RAG Systems - AI/ML Recipes - AI Center of Excellence

2.1 Hybrid Search with BM25 + Dense Retrieval

Source: Anthropic Contextual Retrieval + VectorHub

from langchain.retrievers import EnsembleRetriever
from langchain_community.retrievers import BM25Retriever
from langchain_community.vectorstores import FAISS
from langchain_community.embeddings import HuggingFaceEmbeddings

# Initialize BM25 for keyword search
bm25_retriever = BM25Retriever.from_documents(documents)
bm25_retriever.k = 10

# Initialize dense retriever
embeddings = HuggingFaceEmbeddings(model_name="BAAI/bge-base-en-v1.5")
faiss_vectorstore = FAISS.from_documents(documents, embeddings)
faiss_retriever = faiss_vectorstore.as_retriever(search_kwargs={"k": 10})

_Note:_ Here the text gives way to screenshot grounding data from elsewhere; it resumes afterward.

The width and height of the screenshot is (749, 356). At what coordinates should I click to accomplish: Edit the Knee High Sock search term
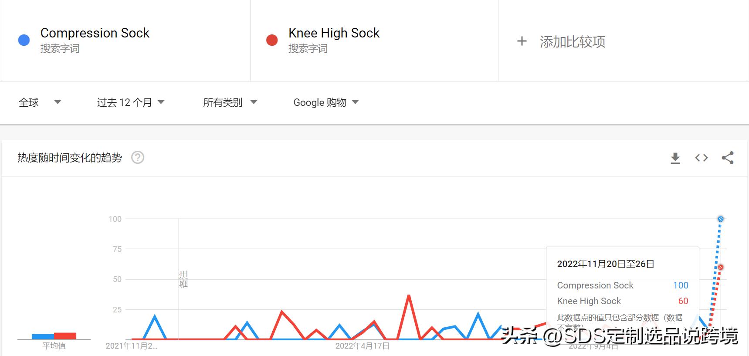click(x=334, y=33)
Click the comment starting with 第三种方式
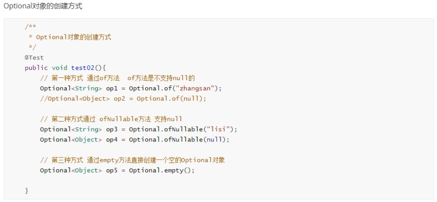This screenshot has width=437, height=202. (132, 160)
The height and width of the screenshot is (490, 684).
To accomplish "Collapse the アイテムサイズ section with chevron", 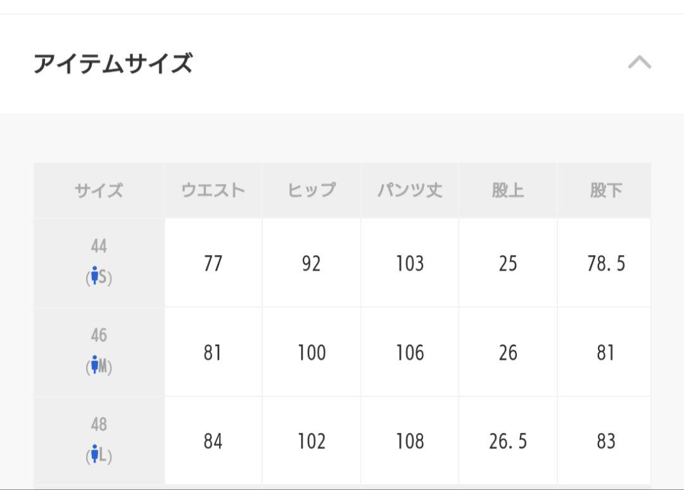I will click(640, 62).
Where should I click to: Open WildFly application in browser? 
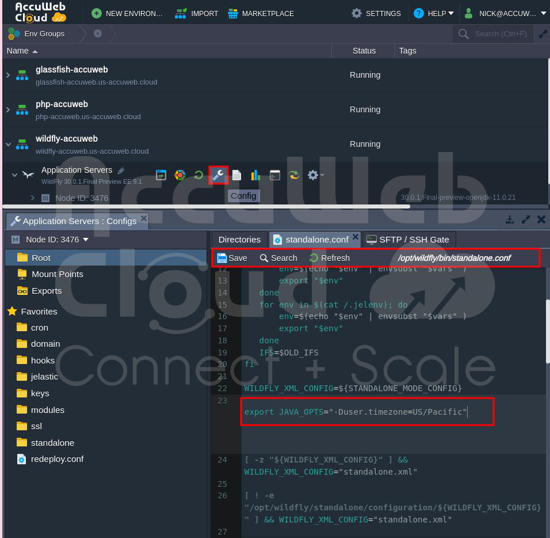161,175
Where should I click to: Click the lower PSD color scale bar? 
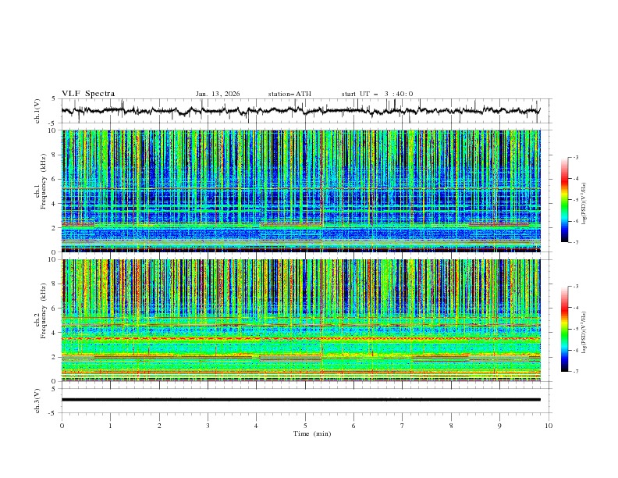tap(564, 329)
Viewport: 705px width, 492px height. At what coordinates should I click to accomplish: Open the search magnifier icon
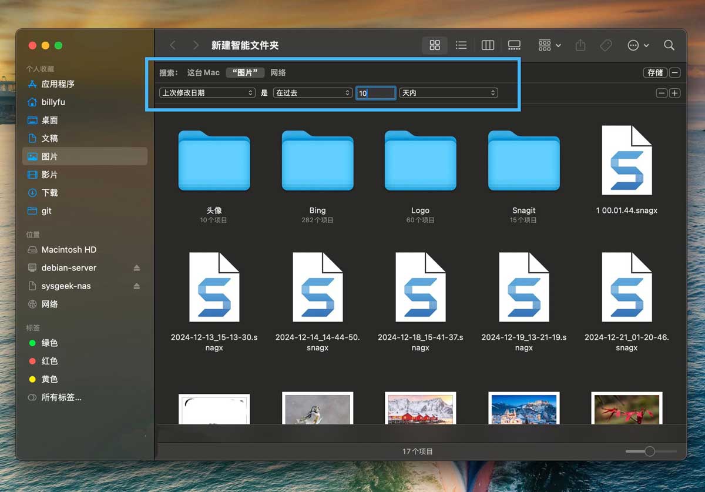[x=669, y=45]
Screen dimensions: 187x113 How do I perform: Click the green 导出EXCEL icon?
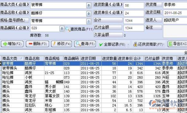pyautogui.click(x=170, y=44)
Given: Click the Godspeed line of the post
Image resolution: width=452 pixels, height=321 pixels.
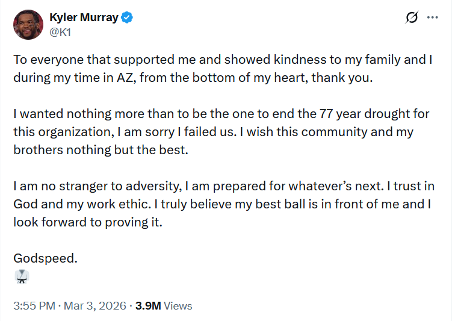Looking at the screenshot, I should pyautogui.click(x=46, y=258).
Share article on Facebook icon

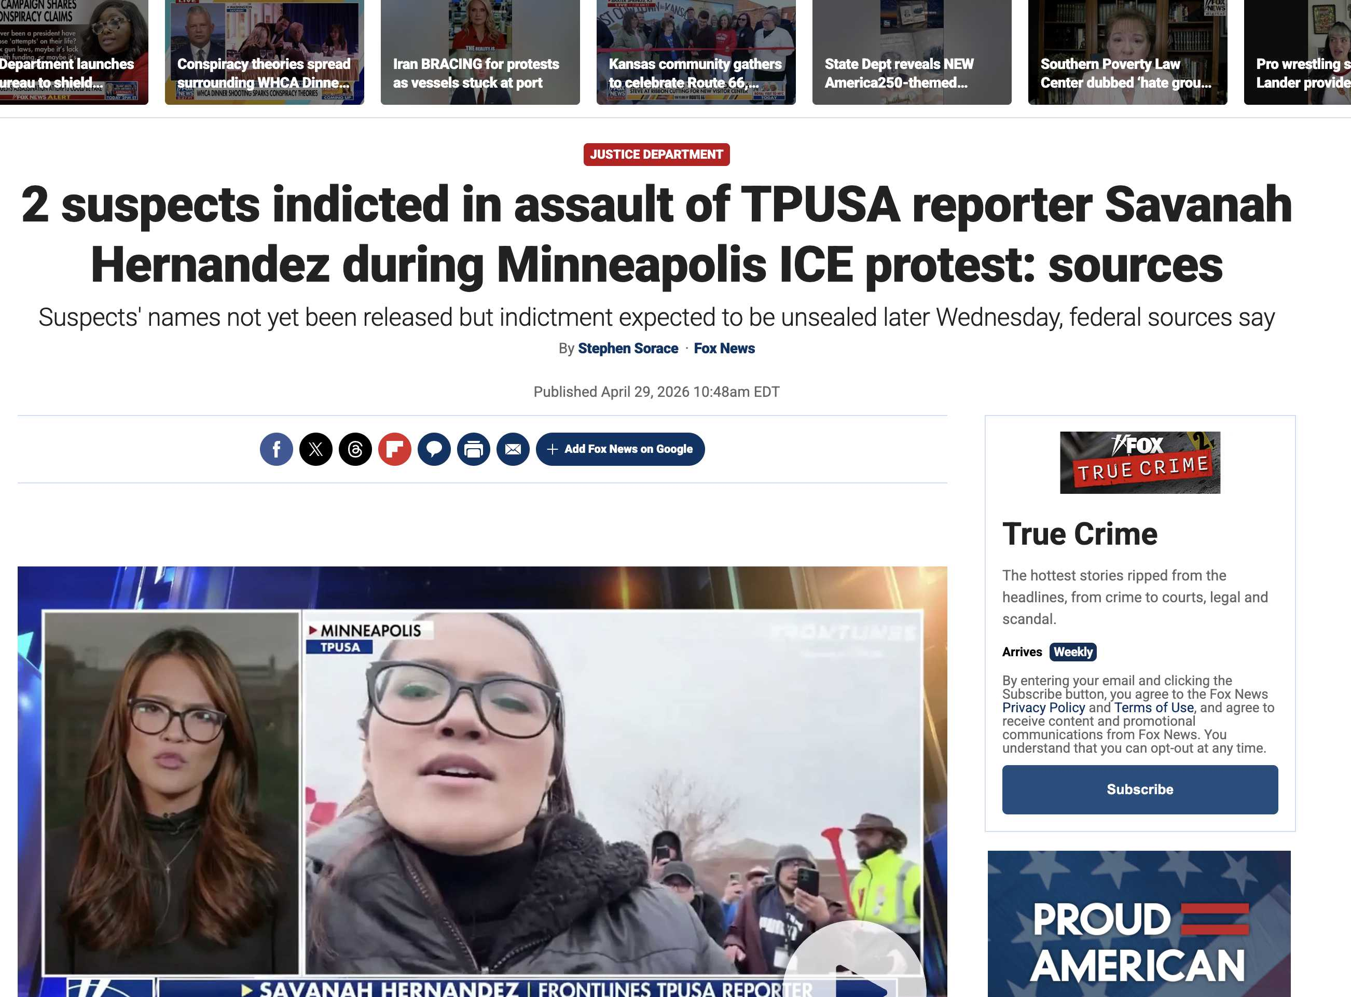coord(276,449)
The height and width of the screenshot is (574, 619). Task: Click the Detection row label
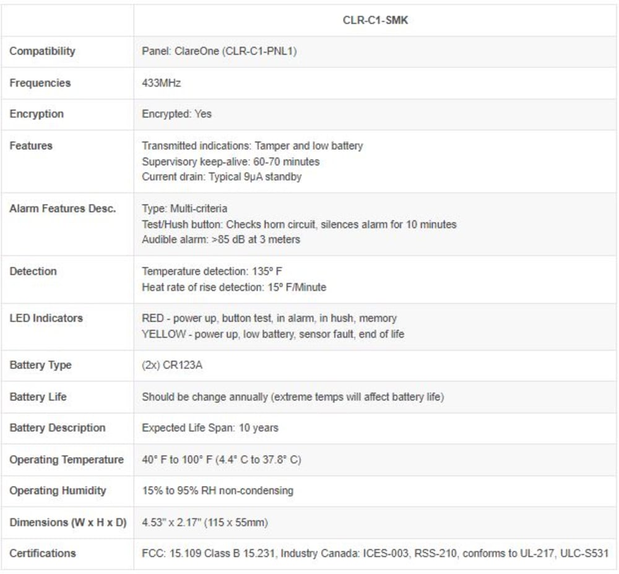(x=33, y=271)
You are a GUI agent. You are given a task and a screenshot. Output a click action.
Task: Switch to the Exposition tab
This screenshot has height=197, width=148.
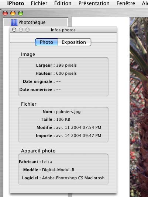point(74,42)
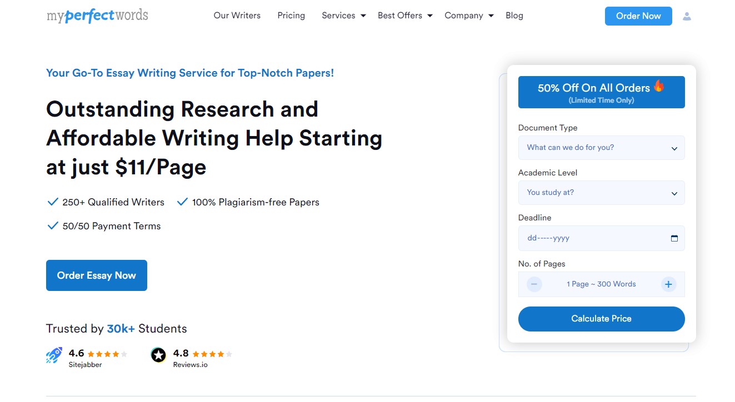Screen dimensions: 735x402
Task: Expand the Company menu
Action: pyautogui.click(x=468, y=16)
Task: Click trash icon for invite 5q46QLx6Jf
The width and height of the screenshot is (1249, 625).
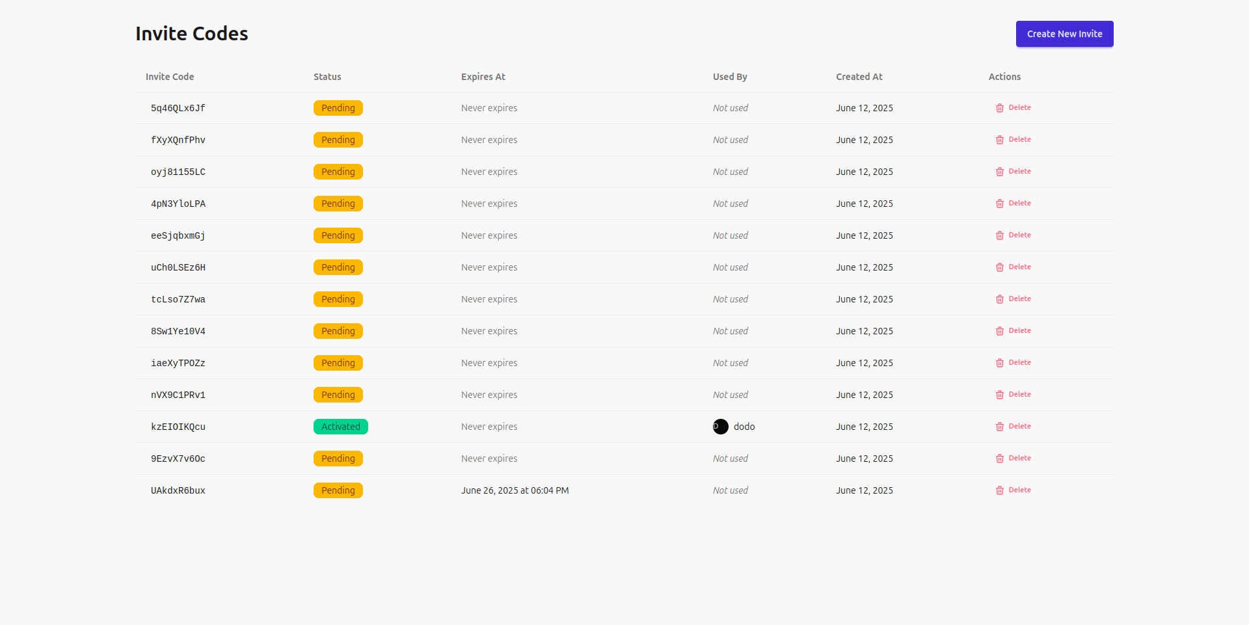Action: [x=999, y=108]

# Combine with Reciprocal Rank Fusion
ensemble_retriever = EnsembleRetriever(
    retrievers=[bm25_retriever, faiss_retriever],
    weights=[0.4, 0.6]  # Adjust based on use case
)

Performance Impact

Combining BM25 + dense retrieval can reduce failed retrievals by 49%. Adding reranking improves this to 67%.

2.2 Optimal Chunking Configuration

Source: Stack Overflow Chunking Guide + Weaviate Chunking Strategies

Standard Recursive Chunking

from langchain.text_splitter import RecursiveCharacterTextSplitter

# Recommended production settings
text_splitter = RecursiveCharacterTextSplitter(
    chunk_size=512,           # tokens (sweet spot for most use cases)
    chunk_overlap=50,         # 10-20% of chunk_size
    length_function=len,
    separators=["\n\n", "\n", " ", ""],  # Hierarchical
    is_separator_regex=False
)

# For code/APIs: chunk by function boundaries
# For policy docs: chunk by section

Semantic Chunking (Advanced)

from langchain_experimental.text_splitter import SemanticChunker
from langchain_community.embeddings import HuggingFaceEmbeddings

embeddings = HuggingFaceEmbeddings(model_name="BAAI/bge-base-en-v1.5")
semantic_chunker = SemanticChunker(
    embeddings,
    breakpoint_threshold_type="percentile"
)

Key Insight

Chunk size should balance context preservation with retrieval precision. 400-800 tokens is generally optimal. Include 10-20% overlap to preserve context at boundaries.

2.3 Reranking with Cross-Encoders

Source: Analytics Vidhya

from sentence_transformers import CrossEncoder

# Initialize reranker
reranker = CrossEncoder('BAAI/bge-reranker-base')

def rerank_documents(query, documents, top_k=5):
    """Rerank retrieved documents for precision."""
    pairs = [[query, doc.page_content] for doc in documents]
    scores = reranker.predict(pairs)

    # Sort by score and return top_k
    ranked_docs = sorted(
        zip(documents, scores),
        key=lambda x: x[1],
        reverse=True
    )
    return [doc for doc, score in ranked_docs[:top_k]]

# Usage: First retrieve top 50, then rerank to top 5-10
initial_docs = retriever.get_relevant_documents(query)[:50]
final_docs = rerank_documents(query, initial_docs, top_k=5)

Note

Reranking requires GPU for reasonable speed. For API-based alternatives, consider Cohere Rerank.

2.4 ColBERT Late Interaction with RAGatouille

Source: RAGatouille GitHub + Jina ColBERT

Basic ColBERT Setup

from ragatouille import RAGPretrainedModel

# Initialize ColBERT model
RAG = RAGPretrainedModel.from_pretrained("colbert-ir/colbertv2.0")

# Index documents
RAG.index(
    collection=[doc.page_content for doc in documents],
    index_name="my_index",
    max_document_length=256,
    split_documents=True
)

# Search with late interaction
results = RAG.search(query="your query here", k=5)

Two-Stage Pipeline

# Stage 1: Fast initial retrieval (thousands of candidates)
initial_results = bm25_retriever.get_relevant_documents(query)[:1000]

# Stage 2: Precise reranking with ColBERT (top-K)
final_results = RAG.rerank(
    query=query,
    documents=[doc.page_content for doc in initial_results],
    k=10
)

Key Insight

ColBERT generalizes better to new domains than dense embeddings and is extremely data-efficient for training.